Set Up Extensions

Extensions teach Homeboy how to operate a technology stack while keeping core generic. Core owns command shape, configuration resolution, output envelopes, runners, and evidence. Extensions own ecosystem semantics such as Cargo, WP-CLI, package managers, framework-specific checks, release actions, and deploy behavior.

Use This When

  • A component needs platform-specific lint, test, build, release, deploy, fuzz, trace, or CLI behavior.
  • A repo has a homeboy.json that names extensions not installed locally.
  • A runner must have the same extension behavior as the controller.
  • You are authoring a new extension and need to know which contracts matter.

1. Install An Extension

Install from a git source:

bash
homeboy extension install https://github.com/Extra-Chill/homeboy-extensions --id rust

Install from a local source during development:

bash
homeboy extension install /path/to/extension --id my-extension

Install every extension configured by a component:

bash
homeboy extension install-for-component --source /path/to/extensions --path /path/to/component

2. Inspect Readiness

bash
homeboy extension list
homeboy extension show <extension-id>
homeboy extension setup <extension-id>

show reports manifest, runtime, capability, and readiness details.
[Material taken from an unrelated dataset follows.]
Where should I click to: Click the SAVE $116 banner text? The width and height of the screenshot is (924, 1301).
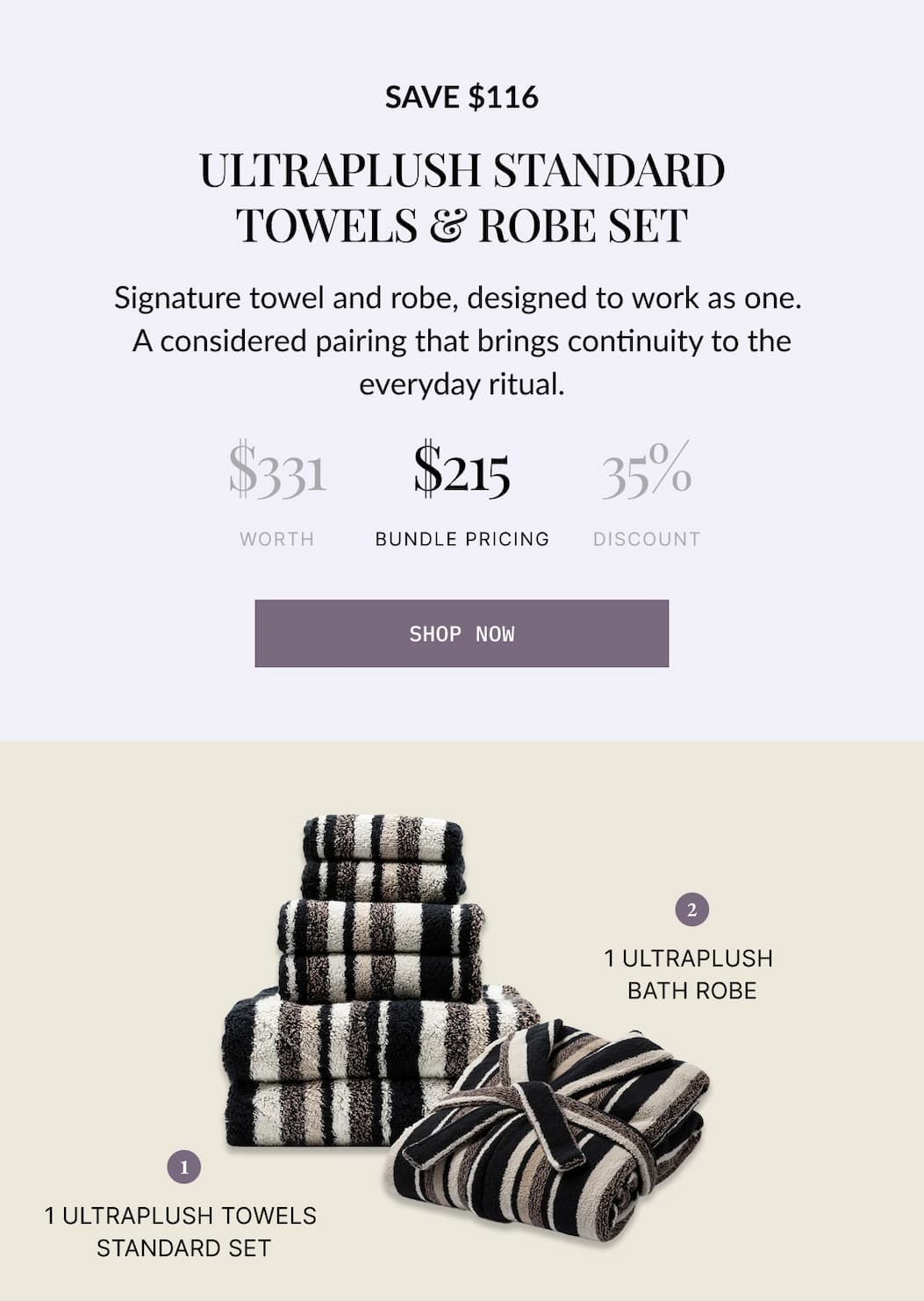[462, 97]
Use it before assuming a component’s configured extension can run locally or on a runner.

3. Wire The Component

Portable repo config usually names the extension in homeboy.json:

json
{
  "id": "my-component",
  "extensions": {
    "rust": {}
  }
}

Extension settings merge across project and component scopes. Component settings travel with the repo; project settings describe environment-specific behavior.

4. Run Through Homeboy, Not Around It

Prefer Homeboy commands over direct extension scripts:

bash
homeboy review lint my-component
homeboy review test my-component
homeboy review build my-component
homeboy review my-component --changed-since origin/main

Use extension run, extension action, or extension exec when you need extension-owned operator behavior directly:

bash
homeboy extension run <extension-id> --component <component-id> -- <args>
homeboy extension action <extension-id> <action-id> --project <project-id>
homeboy extension exec <extension-id> --component <component-id> -- <command>

These are operator surfaces because forwarded commands may mutate targets.
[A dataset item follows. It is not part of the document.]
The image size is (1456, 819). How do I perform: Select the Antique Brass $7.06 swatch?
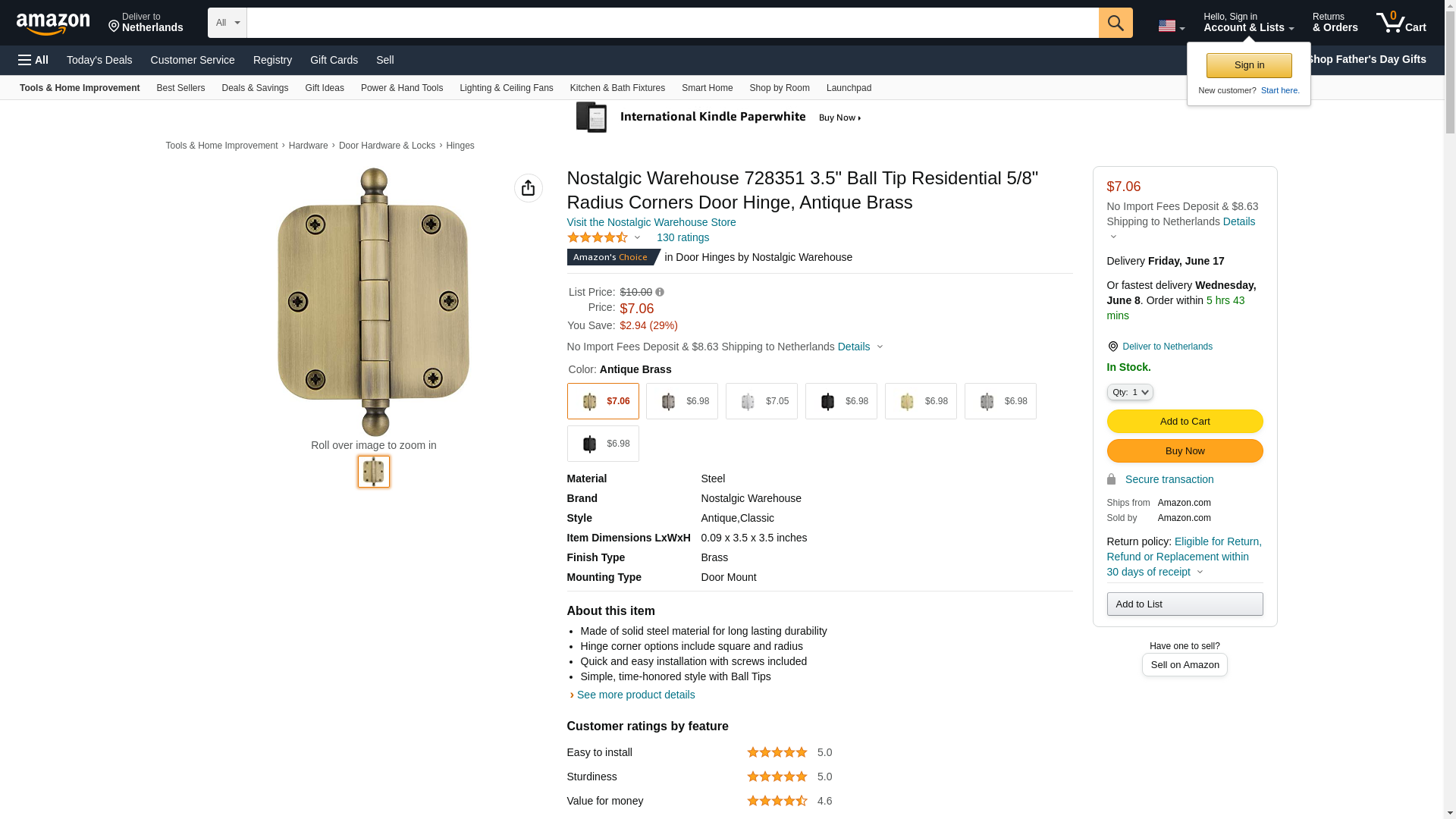tap(603, 401)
5. Know The Core Contracts

Important extension contracts include:

  • Capability scripts: lint, test, build, and component-owned script overrides.
  • Runtime config: run_command, setup_command, ready_check, env, and entrypoints.
  • Structured sidecars: declared machine-readable files emitted by extension runners.
  • Deploy configuration: archive install policy, deploy overrides, verification, and hooks.
  • Release actions: extension actions named for release steps.
  • Fuzz workloads and trace/bench behavior when the extension supports those workflows.

Core provides the generic execution context, JSON envelope, runner/offload boundary, artifact persistence, and safety manifest. Extensions provide domain behavior.

6. Keep Runner Parity In Mind

If commands run through a Lab runner, the runner must have compatible Homeboy and extension behavior:

bash
homeboy --runner <runner-id> extension show <extension-id>
homeboy --runner <runner-id> extension update <extension-id>
homeboy runner doctor <runner-id> --scope lab-offload

Do this before treating runner output as release-gate proof.